Honesty and purpose. Honesty and purpose.
I still don't trust myself yet.
 
 
21 November 2007 @ 12:50 pm
Doin' alright today in a lot of ways. Wondering if another shoe has yet to drop or if I just managed to get through this like a normal human being for once.
 
 
I’m sipping coffee in a Starbucks in Washington Square. It’s 7:30 and my computer tells me that not only is it 35 degrees outside, but it’s 60 degrees and pouring where you are. It’s also 3 hours earlier, but my computer doesn’t need to tell me that. I’ve managed to work out the math by now. You were right – being in a long-distance relationship does teach you these things eventually.

I’m sitting here drinking my Gingerbread Latte and I’m in love with you. It’s not anything of a shock to me today. I spend most of my day in love with you. I wake up and I’m in love with you, I sit on the T and I’m in love with you, I make dinner and I’m in love with you. This was a fact that I’d accepted some time ago. Probably before I went to see you in California.

You would cringe so hard if I told you that, though. You’re probably in love with me as well, but you’d cringe at that too. When I was in California we were fools in love but neither of us wanted to admit it – you because you were afraid and me because I was afraid of you. No, that’s not right. I’m not afraid of you. I’m afraid of saying too much and jumping every gun that was ever made. It’s something I seem to have gotten really, really good at. I get it from my mom. Thanks, mom.

I put a smile on when I talk to you and I repeat my positive phrases to myself. I’ve been trying not to show weakness. How unappealing, that. You’re accepting of me and my craziness but no one wants someone who’s crazy. That other kind of crazy. So you’ve been missing me and I’m allowed to say that back, but when I start to say that I’ve been feeling down we need to take a step back. So we take a step back. We’re stepping back.

I suppose it means something that this is hard. I imagine that it’s hard for you too, this space, this artificial space. But I guess it means that our assumptions were correct, we’d grown dependent, our worst nightmares. As though that weren’t obvious. When we’re joking about me moving there while you’re drunk, when we’re flirting shamelessly late at night, when my day brightens when I see you online, we pretend that we’re these people immune. We’ve got our brains and they will see that our emotions stay in check. Hell, maybe you’re just better at it than I am. But I guess I always knew.

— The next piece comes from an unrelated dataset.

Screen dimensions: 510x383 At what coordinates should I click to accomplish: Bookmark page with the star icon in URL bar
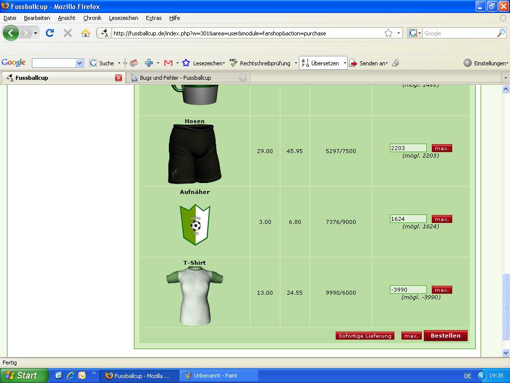tap(388, 33)
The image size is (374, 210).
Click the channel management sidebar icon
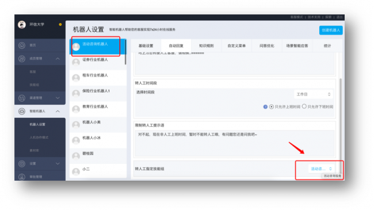[22, 98]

I wish you had let me in before you pushed me out. Then maybe I could understand better and I wouldn’t be making these guesses. But then it would just be harder, and I’m sure you knew that. I knew from the start the reason why, but that didn’t matter until now.

I always take steps back in my life. Gaining perspective is one of the fundamental elements of how I operate. So this isn’t the worst thing that could have happened and in a way I’m happy that we’re not getting mired in these feelings. But it’s hard. Nothing good ever came easy, but it’s hard.

I’ll be waiting on the other side of this silence to see who you’ve decided to be.
 
 
Current Music: Jimmy Eat World - 23 (On Repeat)
 
 
13 August 2007 @ 04:37 pm
:)  
It's been this way for awhile now, but just for the sake of posterity:

I'm completely over Andrea.
 
 
30 July 2007 @ 03:24 pm
In retrospect:

It's like the whole world turned, looked at me with a great deal of love in its eyes, and said "just grow the fuck up, already." And just as I was ready to take offense, I took a good look at myself, stood up, dusted myself off and walked away, ready to do just that.
 
 
17 July 2007 @ 11:46 am
I'm doing a lot better these days. I feel like I've been living in a cave of self-absorption and I'm finally coming back out into the sun. Let's go have some fun, ok, everyone? Let's go do something stupid and live in the moment. I'm quite done with worrying all the time.
 
 
10 July 2007 @ 12:53 am
When you walk into a room, my heart skips a beat.
 
 
20 June 2007 @ 11:52 pm
So we're friends? Ok. I think I might just be ok with that. I'm going to be the best friend I can be.